Start to finish, repeat the records exactly.
Start of Record extracts
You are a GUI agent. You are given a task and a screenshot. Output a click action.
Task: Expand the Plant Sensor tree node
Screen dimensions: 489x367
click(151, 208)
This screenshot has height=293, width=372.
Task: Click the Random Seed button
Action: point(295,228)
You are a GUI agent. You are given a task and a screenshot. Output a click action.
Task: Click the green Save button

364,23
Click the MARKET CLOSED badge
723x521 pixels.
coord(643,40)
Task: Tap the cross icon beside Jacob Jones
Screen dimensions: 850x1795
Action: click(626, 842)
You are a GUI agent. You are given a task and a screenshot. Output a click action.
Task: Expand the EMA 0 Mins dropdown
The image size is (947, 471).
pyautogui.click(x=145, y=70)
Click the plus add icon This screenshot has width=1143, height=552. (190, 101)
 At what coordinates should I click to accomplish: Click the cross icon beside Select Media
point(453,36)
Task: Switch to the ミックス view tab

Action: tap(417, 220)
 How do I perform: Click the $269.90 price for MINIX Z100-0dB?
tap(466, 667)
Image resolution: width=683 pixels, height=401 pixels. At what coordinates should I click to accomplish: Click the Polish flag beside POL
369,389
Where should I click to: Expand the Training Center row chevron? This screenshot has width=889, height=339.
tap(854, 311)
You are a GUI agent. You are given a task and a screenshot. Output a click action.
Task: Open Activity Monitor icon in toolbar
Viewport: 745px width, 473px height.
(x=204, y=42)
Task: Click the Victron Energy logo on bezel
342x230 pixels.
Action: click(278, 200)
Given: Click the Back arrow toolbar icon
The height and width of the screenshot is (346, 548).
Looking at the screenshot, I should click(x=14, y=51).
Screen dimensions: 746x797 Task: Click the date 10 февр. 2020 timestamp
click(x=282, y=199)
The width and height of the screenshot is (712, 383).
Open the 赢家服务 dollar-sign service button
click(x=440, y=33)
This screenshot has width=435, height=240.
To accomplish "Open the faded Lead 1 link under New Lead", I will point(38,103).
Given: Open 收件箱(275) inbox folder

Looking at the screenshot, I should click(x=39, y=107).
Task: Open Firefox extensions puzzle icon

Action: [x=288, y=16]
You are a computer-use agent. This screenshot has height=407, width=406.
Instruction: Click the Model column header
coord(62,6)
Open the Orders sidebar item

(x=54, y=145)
End of Record extracts
Exercise output »
You are a GUI agent. You are given a task and a screenshot. Output a click action.
Task: Expand the Plant Sensor tree node
Screen dimensions: 489x367
click(151, 208)
This screenshot has height=293, width=372.
Task: Click the Random Seed button
Action: point(295,228)
You are a GUI agent. You are given a task and a screenshot. Output a click action.
Task: Click the green Save button

364,23
Click the MARKET CLOSED badge
723x521 pixels.
coord(643,40)
Task: Tap the cross icon beside Jacob Jones
Screen dimensions: 850x1795
Action: click(626, 842)
You are a GUI agent. You are given a task and a screenshot. Output a click action.
Task: Expand the EMA 0 Mins dropdown
The image size is (947, 471).
pyautogui.click(x=145, y=70)
Click the plus add icon This screenshot has width=1143, height=552. (190, 101)
 At what coordinates should I click to accomplish: Click the cross icon beside Select Media
point(453,36)
Task: Switch to the ミックス view tab

Action: tap(417, 220)
 How do I perform: Click the $269.90 price for MINIX Z100-0dB?
tap(466, 667)
Image resolution: width=683 pixels, height=401 pixels. At what coordinates should I click to accomplish: Click the Polish flag beside POL
369,389
Where should I click to: Expand the Training Center row chevron? This screenshot has width=889, height=339.
tap(854, 311)
You are a GUI agent. You are given a task and a screenshot. Output a click action.
Task: Open Activity Monitor icon in toolbar
Viewport: 745px width, 473px height.
(x=204, y=42)
Task: Click the Victron Energy logo on bezel
342x230 pixels.
Action: click(278, 200)
Given: Click the Back arrow toolbar icon
The height and width of the screenshot is (346, 548).
Looking at the screenshot, I should click(x=14, y=51).
Screen dimensions: 746x797 Task: Click the date 10 февр. 2020 timestamp
click(x=282, y=199)
The width and height of the screenshot is (712, 383).
Open the 赢家服务 dollar-sign service button
click(x=440, y=33)
This screenshot has width=435, height=240.
To accomplish "Open the faded Lead 1 link under New Lead", I will point(38,103).
Given: Open 收件箱(275) inbox folder

Looking at the screenshot, I should click(x=39, y=107).
Task: Open Firefox extensions puzzle icon

Action: [x=288, y=16]
You are a computer-use agent. This screenshot has height=407, width=406.
Instruction: Click the Model column header
coord(62,6)
Open the Orders sidebar item

(x=54, y=145)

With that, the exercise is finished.